The OnePlus 12R has a glass front with an aluminum frame. The front glass panel is made using Corning Gorilla Glass Victus 2, which is claimed by Corning to be the strongest in their lineup. The back glass has a matte finish and comes in two colors: Iron Gray and Cool Blue. The device has an IP64 rating, which means it is waterproof and dustproof. The device measures 163.3 x 75.3 x 8.8 mm and weighs 207 g. It supports dual SIM (Nano-SIM, dual stand-by).

=== Display ===
The OnePlus 12R features a 6.78-inch LTPO4 AMOLED display with a resolution of 1264 x 2780 pixels and a pixel density of 450 ppi. The display supports 1 billion colors, 120 Hz refresh rate, HDR10+, Dolby Vision, and a peak brightness of 4500 nits. The display also has an under-display optical fingerprint scanner and a punch-hole cutout for the selfie camera.

=== Hardware ===
The OnePlus 12R is powered by the Qualcomm Snapdragon 8 Gen 2 chipset, which is based on a 4 nm process and has an octa-core CPU and an Adreno 740 GPU. The CPU consists of one Cortex-X3 core clocked at 3.2 GHz, two Cortex-A715 cores clocked at 2.8 GHz, two Cortex-A710 cores clocked at 2.8 GHz, and three Cortex-A510 cores clocked at 2.0 GHz. The device has 8 GB or 16 GB of RAM and 128 GB or 256 GB of internal storage. The storage is based on UFS 3.1 for both 128 GB and 256GB variants. The device does not have a microSD card slot.

=== Camera ===
The OnePlus 12R has a triple camera setup on the back and a single camera on the front. The main camera is a 50 MP sensor with an f/1.8 aperture, a 24 mm focal length, a 1/1.56-inch sensor size, a 1.0 μm pixel size, phase detection autofocus, laser autofocus, and optical image stabilization. The secondary camera is an 8 MP sensor with an f/2.2 aperture, a 16 mm focal length, a 112-degree field of view, a 1/4.0-inch sensor size, and a 1.12 μm pixel size. This camera is used for ultra-wide-angle shots. The tertiary camera is a 2 MP sensor with an f/2.4 aperture and is used for macro shots. The rear cameras support LED flash, HDR, panorama, and 4K video recording at 30 or 60 fps and 1080p video recording at 30, 60, 120, or 240 fps. The rear cameras also have gyro-EIS and OIS for video stabilization.

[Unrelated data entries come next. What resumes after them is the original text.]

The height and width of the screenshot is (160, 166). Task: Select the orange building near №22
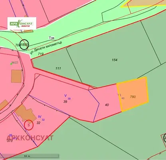[16, 76]
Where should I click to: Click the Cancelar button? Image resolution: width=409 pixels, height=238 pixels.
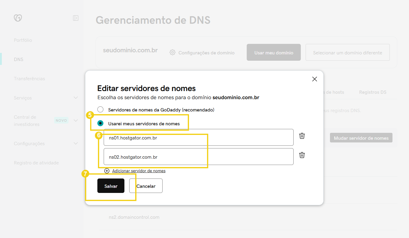click(146, 186)
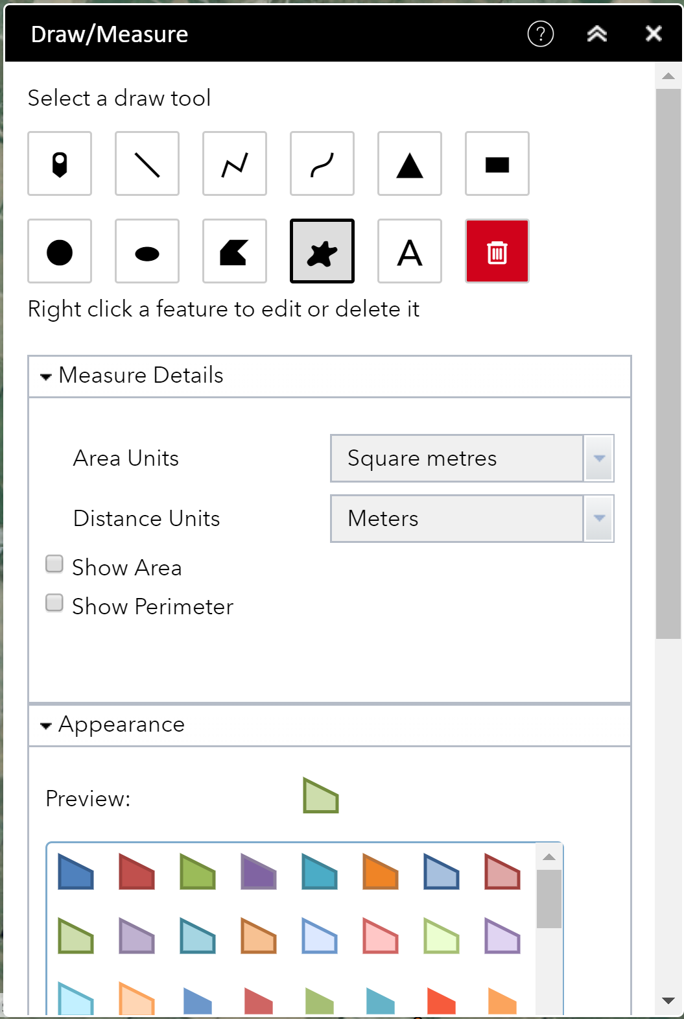Choose the text label tool
Viewport: 684px width, 1019px height.
[410, 251]
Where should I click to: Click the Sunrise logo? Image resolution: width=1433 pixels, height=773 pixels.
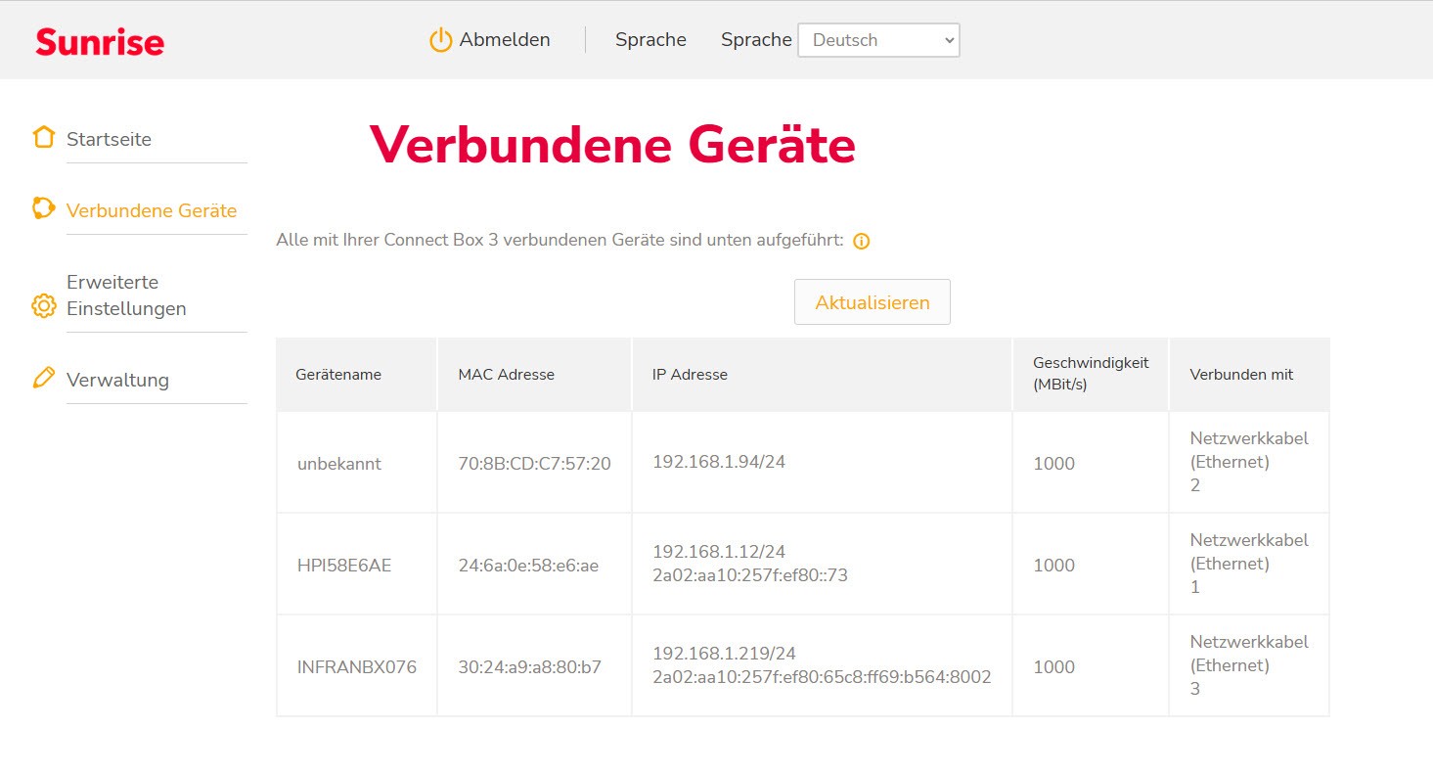100,41
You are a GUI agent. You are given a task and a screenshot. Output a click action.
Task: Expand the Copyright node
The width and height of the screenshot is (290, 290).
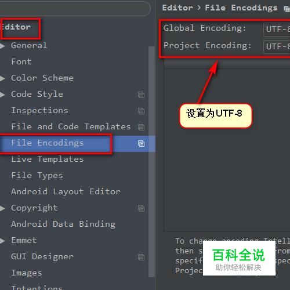pyautogui.click(x=2, y=208)
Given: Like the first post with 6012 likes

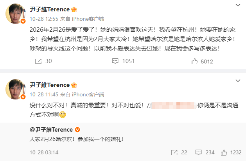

The front camera is a 16 MP sensor with an f/2.4 aperture, a 26 mm focal length, a 1/3-inch sensor size, and a 1.0 μm pixel size. The front camera supports HDR, panorama, and 1080p video recording at 30 fps. The front camera also has gyro-EIS for video stabilization.

=== Sound ===
The OnePlus 12R has stereo speakers with Dolby Atmos support. The device does not have a 3.5 mm headphone jack, but it supports Bluetooth 5.3 with A2DP, LE, and aptX HD codecs. The device also has an infrared port for remote control functionality.

=== Connectivity ===
The OnePlus 12R supports GSM, UMTS, HSPA, LTE, and 5G network technologies. The device also supports Wi-Fi 802.11 a/b/g/n/ac/6/7, dual-band, GPS, GALILEO, GLONASS, BDS, QZSS, and NFC. The device has a USB Type-C 2.0 port for data transfer and charging.

=== Battery ===
The OnePlus 12R has a non-removable 5500 mAh battery that supports 100W wired charging. The device can be charged from 1% to 100% in 26 minutes, as advertised by the company.

=== Software ===
The OnePlus 12R runs on Android 14 with OxygenOS 14 as the custom user interface. OxygenOS 14 offers various features such as Dark Mode, Zen Mode, Always On Display, Game Mode, Screen Recorder, Parallel Apps, App Locker, and more.

==Controversy==
OnePlus had initially advertised that the 256 GB variant of phone comes with a flash storage of UFS 4.0 against the 128 GB variant which comes with UFS 3.1. However, some early buyers found the flash storage in 256 GB variant to be UFS 3.1 rather than claimed UFS 4.0. The company responded by apologising to buyers for miscommunication and called it an error on its part. It further offered a full refund to its initial buyers who wished to return the phone after this controversy came to light.

==Critical response==
GSMArena rated the phone 4.1 out of 5, praising its battery life, camera and display. CNET gave it 8 out of 10 and called it an affordable alternative to OnePlus 12. The Mint praised the phone's performance designating it a flagship killer.